Court records show it took a jury precisely five minutes to find Yvette Gaston not guilty of assaulting a Seattle police officer -- and for good reason, Gaston and her attorney say: During last week's trial in Seattle Municipal Court, the four officers involved didn't tell the same story.
Gaston is the King County juvenile probation officer charged with obstructing and assaulting an officer on Sept. 4, 2008, after a young man under her authority was arrested for jaywalking in the Central District ("NAACP calls down city for behavior of officers," Oct. 8-14).
Gaston, a 12-year veteran of the juvenile court, had just purchased school clothes for the teenager at Sears and then dropped him off at 23rd Avenue and Jackson Street when she got a frantic call from the young man that police had stopped him and were accusing him of stealing the clothes in his bag.
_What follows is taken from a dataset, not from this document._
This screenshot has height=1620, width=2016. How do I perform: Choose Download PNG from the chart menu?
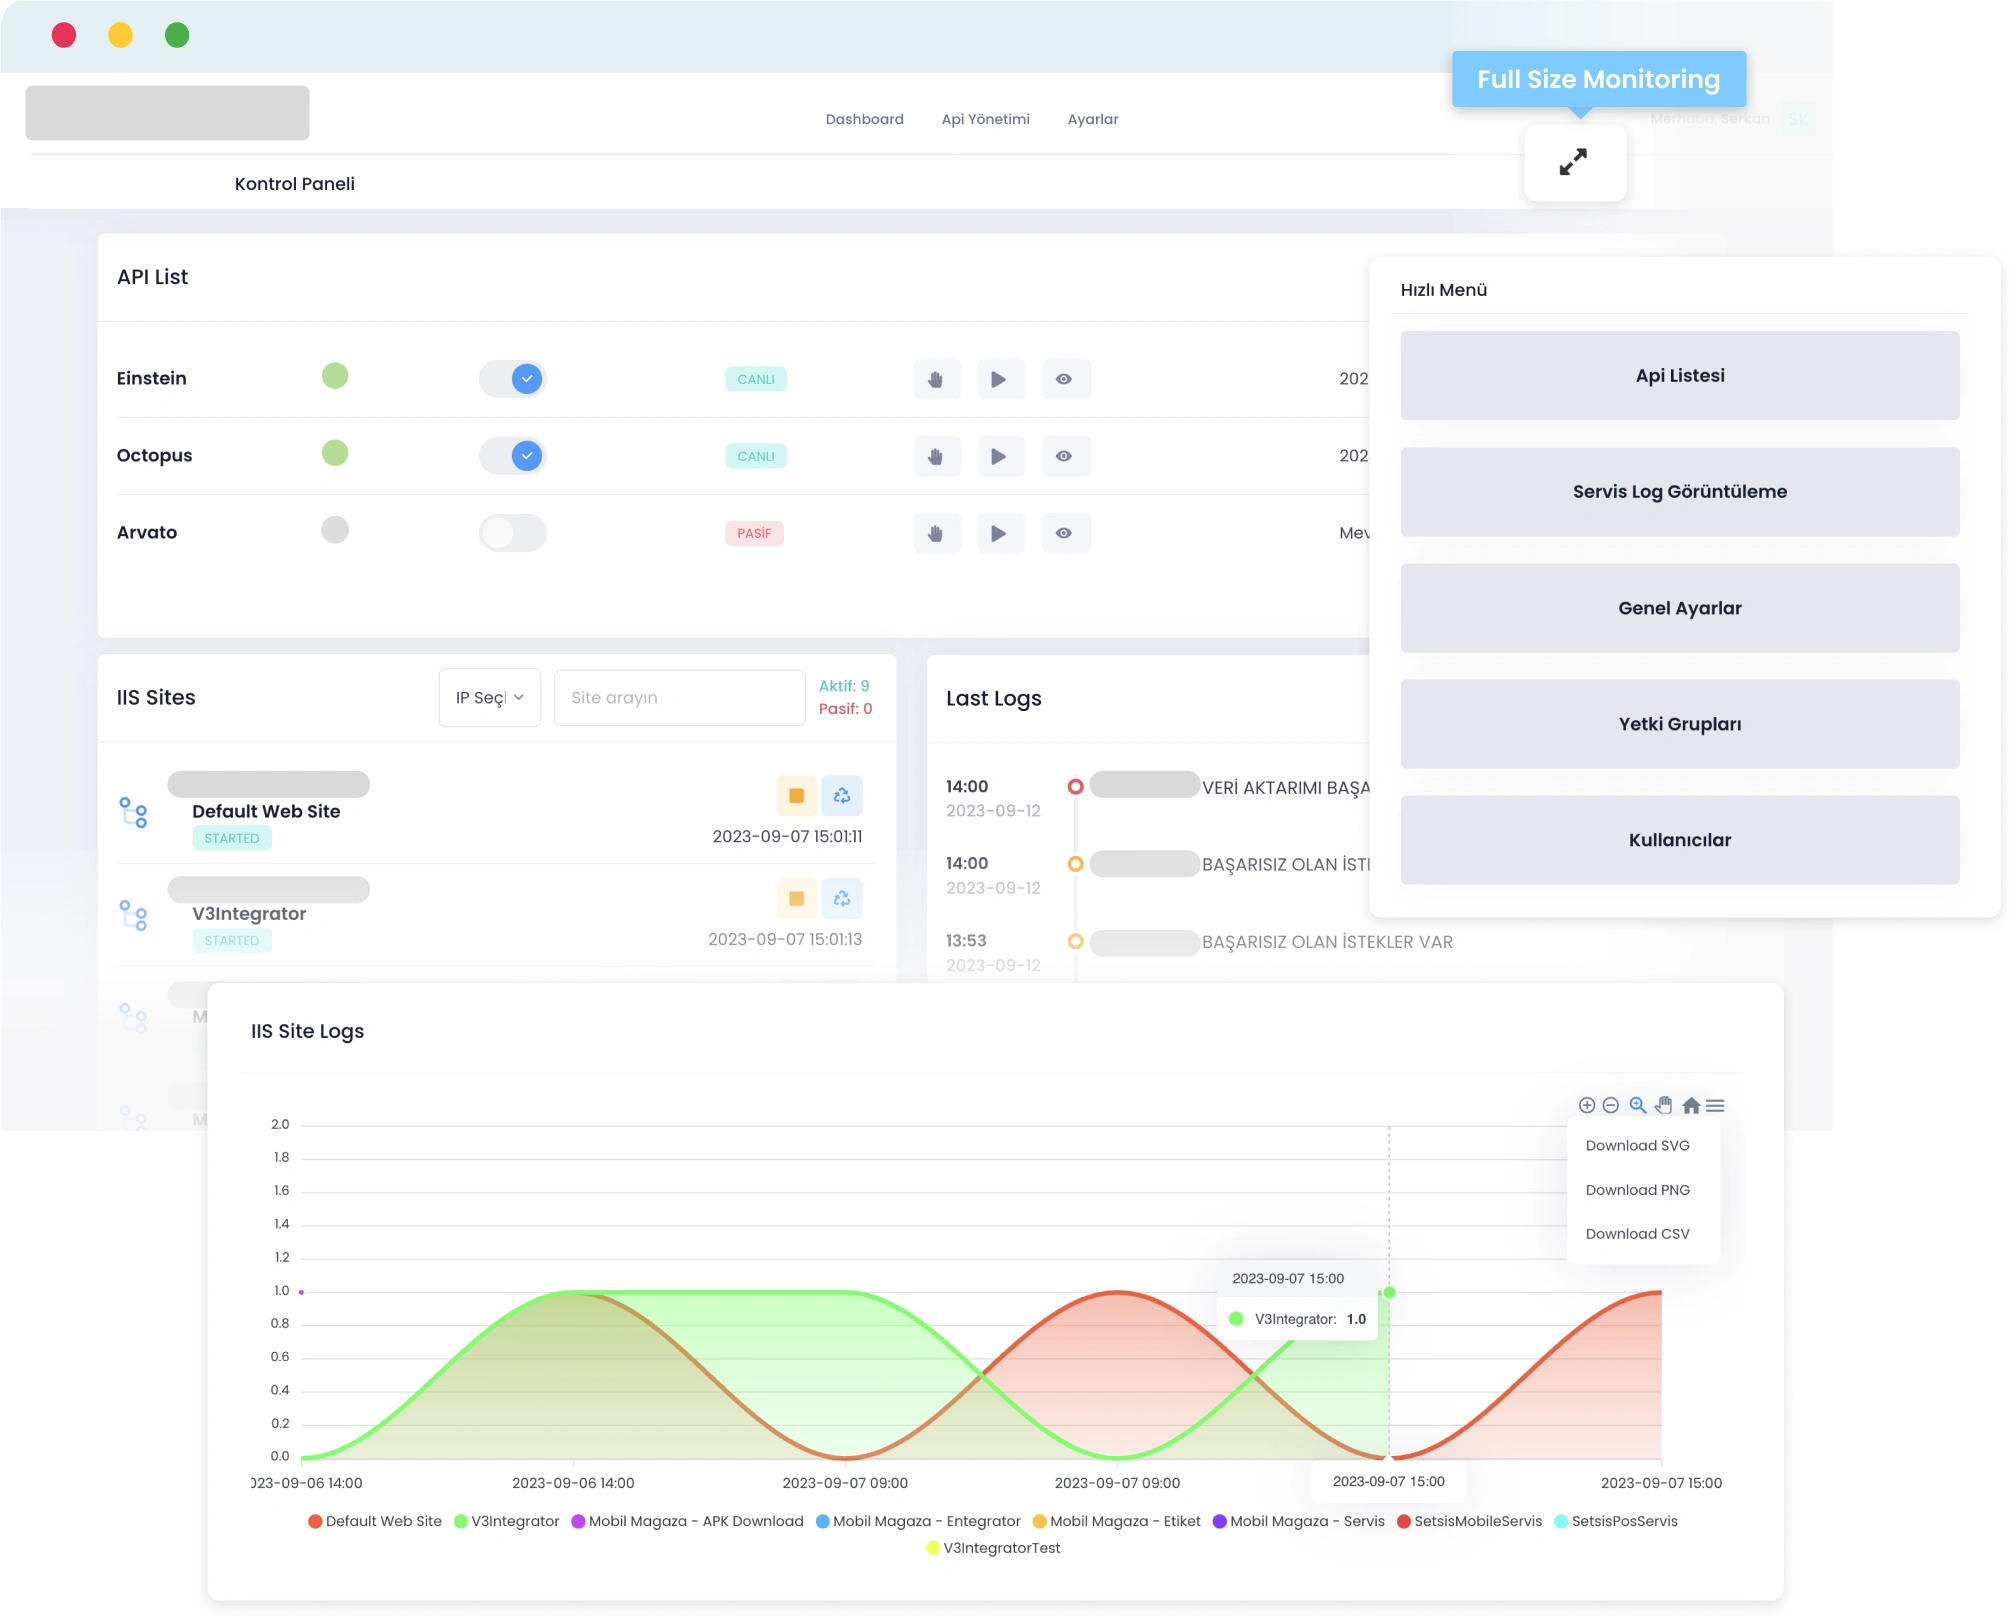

Gaston says she drove to the scene, showed her badge to Officer Christopher Kelley and identified herself as the youth's probation officer. The officer told her to leave and, while she was backing up, Gaston says, an officer behind her grabbed her arm while another yelled that she had no business being there. Gaston used her cell phone to call 911 and request a supervisor to come to the scene, but a transcript of the call presented as evidence confirmed that Officer Eric Faust took the phone and told the operator to disregard the call.
At trial, the judge dismissed the obstruction charge, but left the jury to decide whether Gaston had assaulted Leanne Shirey, the officer Gaston says grabbed her from behind. Three of the officers testified that Gaston had charged up to Kelley and Shirey had stepped in front of her when Gaston pushed her. Kelley, however, gave different testimony, describing a calm exchange with Gaston with no one between them.
After a year of stress and worry that the case could end her career, Gaston says she's grateful one officer told the truth, but the damage is done. "I feel a lot more nervous about dealing with the police, especially as a citizen," she says, "because I don't know if there will be some type of retaliation."
She and her attorney, James Bible, are now weighing whether to sue the Seattle Police Department over the charges, which Bible says should never have gone to trial.